There are several federal and state tax law changes related to the Coronavirus/COVID-19 and there are new developments seemingly every day. Three recent changes, that may affect your tax situation, are explained below.
Interest and Penalty Relief for Federal Taxes Due April 15, 2020
Treasury has granted interest and penalty relief for federal tax payments due April 15,2020. This includes the balance due on the 2019 federal income tax return as well as the first quarter estimated tax payment for 2020.
Individuals can postpone payment up to $1,000,000 regardless of filing status, corporate taxpayers can postpone up to $10,000,000. Balances over these threshold amounts will be due by April 15, 2020.
At this time, this is not an extension of the tax deadline. It is only a postponement of the payment date. As such, your federal income tax return will need to be filed or extended by April 15th. In either case, you are allowed to use the postponed payment date.
If you choose to file your tax return by April 15, 2020, please be sure to return Form 8879 to our office and we will electronically submit the tax return. Then, you can wait until July 15th to pay the balance due. You can also defer your first quarter estimated tax payment until July 15th. Please note, that your second quarter estimated tax payment will be due June 15,2020. This date was unchanged.

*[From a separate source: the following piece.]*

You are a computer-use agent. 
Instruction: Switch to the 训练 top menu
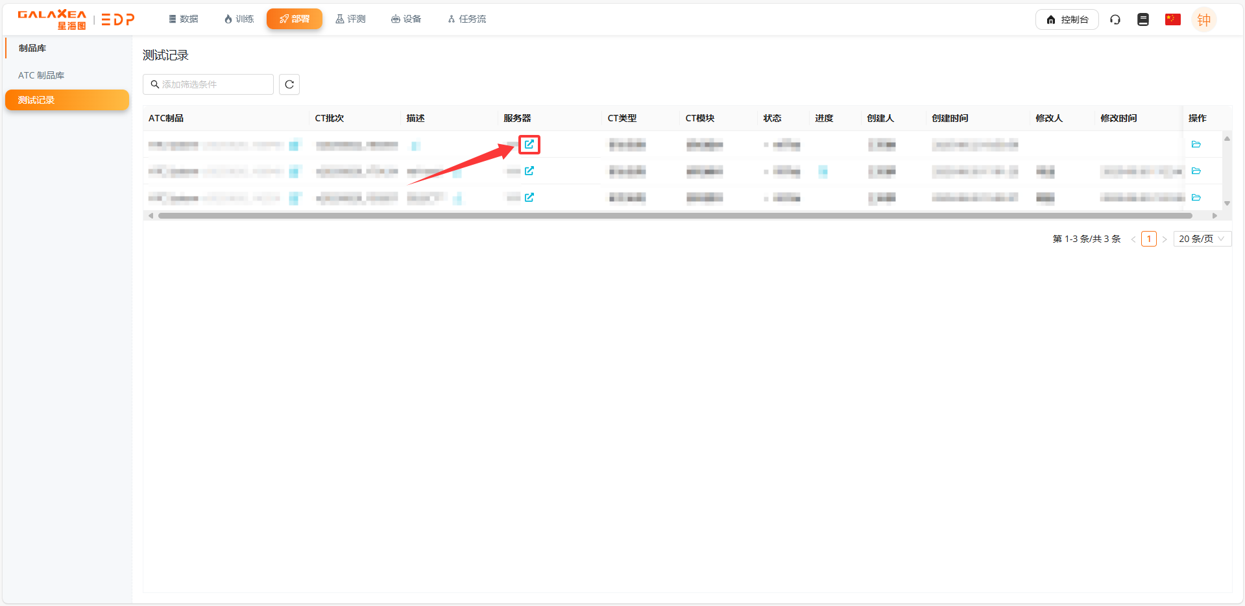point(239,19)
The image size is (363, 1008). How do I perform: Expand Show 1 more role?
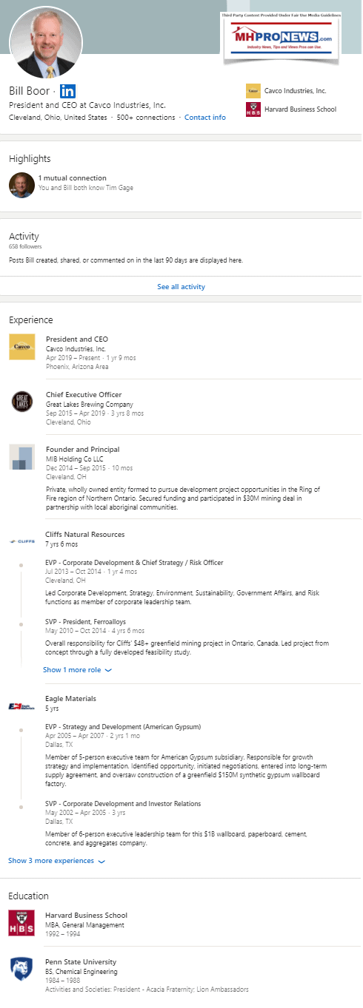pos(77,670)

If you choose to extend your tax return you must do so by April 15, 2020. Your extension payment will not be due until July 15, 2020 regardless of when you file your return. Similarly, your first quarter estimated tax payment will not be due until July 15, 2020. The tax return extension allows a six-month extension of time to file, but the interest and penalty forgiveness is only for a three-month period.

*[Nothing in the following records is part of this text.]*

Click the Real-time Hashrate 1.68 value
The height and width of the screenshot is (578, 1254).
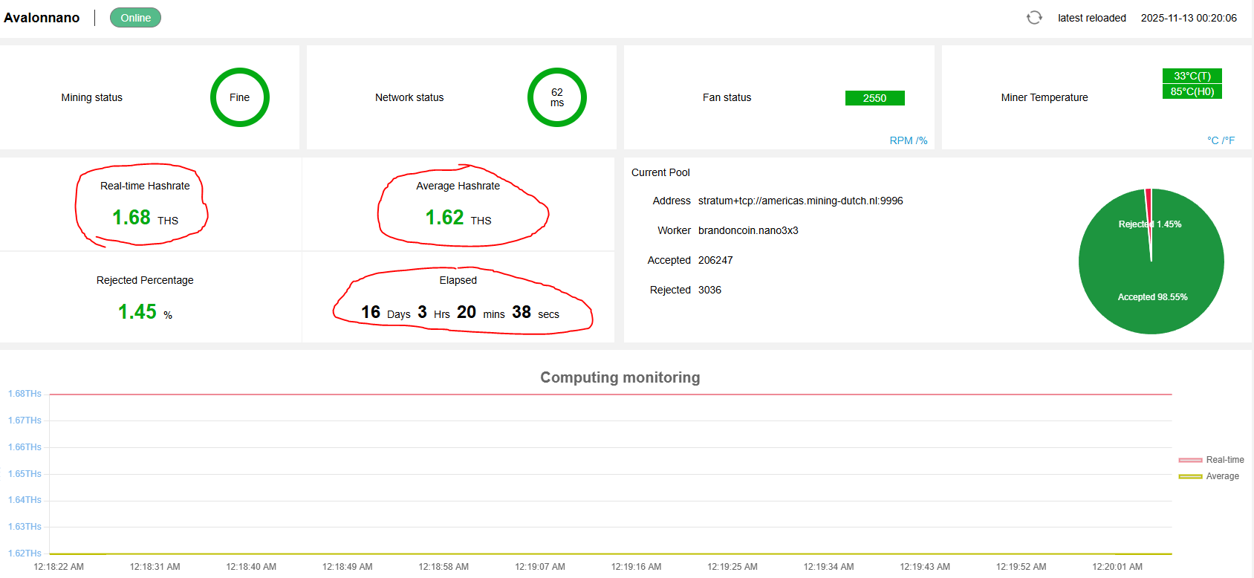[131, 218]
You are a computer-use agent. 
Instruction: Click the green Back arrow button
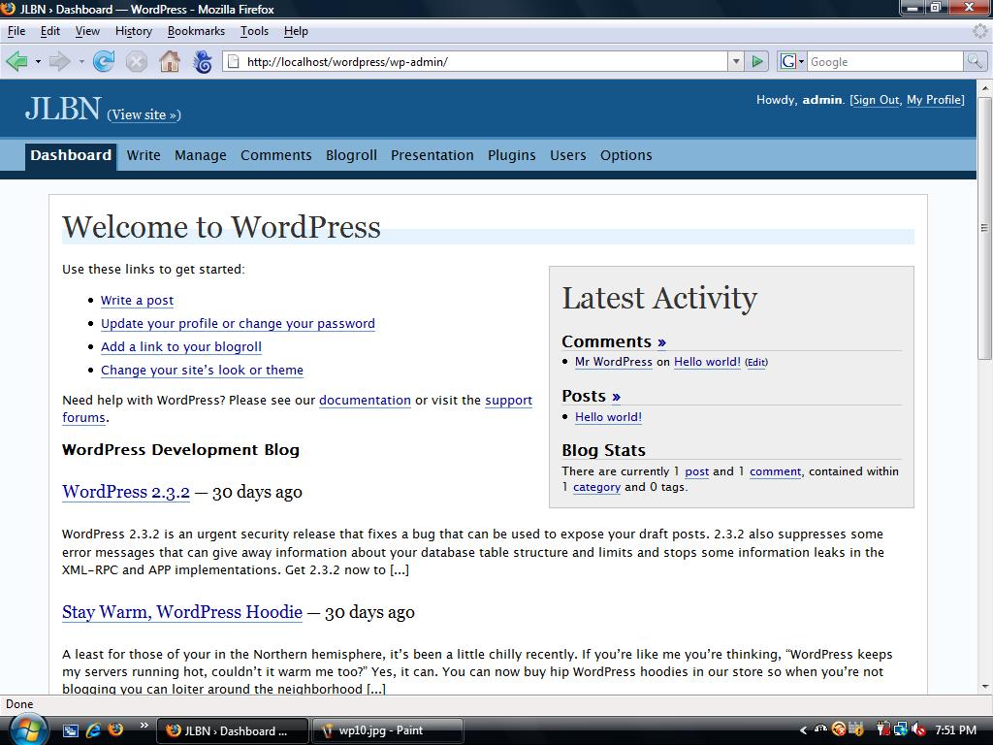point(16,61)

CPA groups continue to advocate for a delay in the tax filing deadline and we will notify you if that date changes.
At this time, Minnesota has not enacted similar changes, but we expect to see changes from the state, as well.
Minnesota Sales Tax Deferment for Certain Industries
Minnesota Department of Revenue has granted a one-month deferment of sales tax for businesses affected by the state shutdown of bars, restaurants, and other places of public accommodation. This applies only to the sales and use tax payment due March 20, 2020. Payment will still be required on April 20, 2020.

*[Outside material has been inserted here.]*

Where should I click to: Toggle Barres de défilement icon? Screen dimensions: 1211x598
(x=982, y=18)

Families First Coronavirus Relief Act
There are several tax implications from the Families First Coronavirus Relief Act (FFCRA), including a 100% tax credit for amounts paid out to employees under the FFCRA. Please note that this provision applies only to employers with 500 employees or less and there are certain other exemptions for employers with under 50 employees. This legislation was enacted late in the day on March 18, 2020 and takes effect 15 days after enactment. The bill provides the following benefits to employees:
- Employees who are on sick leave because they are sick can receive their full pay, up to $511 per day, or $5110 total.
- Leave taken to care for children whose schools or daycares have closed is paid at two-thirds the employee’s regular rate of pay, with a maximum of $200 per day or $10,000 total.
- Employers cannot force employees to use up vacation or other sick time before receiving this benefit.
- Self-employed individuals can also receive a benefit up to the limits described above.
- There is a ten-day waiting period before this benefit applies. Employees can use existing sick or vacation time to cover these days.
Employers receive a tax credit on their quarterly payroll tax return for wages paid under the FFCRA in that quarter. This credit is refundable if the total wages related to the FFCRA exceed the total payroll tax liability. Due to the fact that the bill takes effect 15 days after enactment and there is a 10-day waiting period this will likely mean that employers will receive the credit on their second quarter payroll tax returns, due July 31, 2020.
A full analysis of the tax implications of this bill will be forthcoming.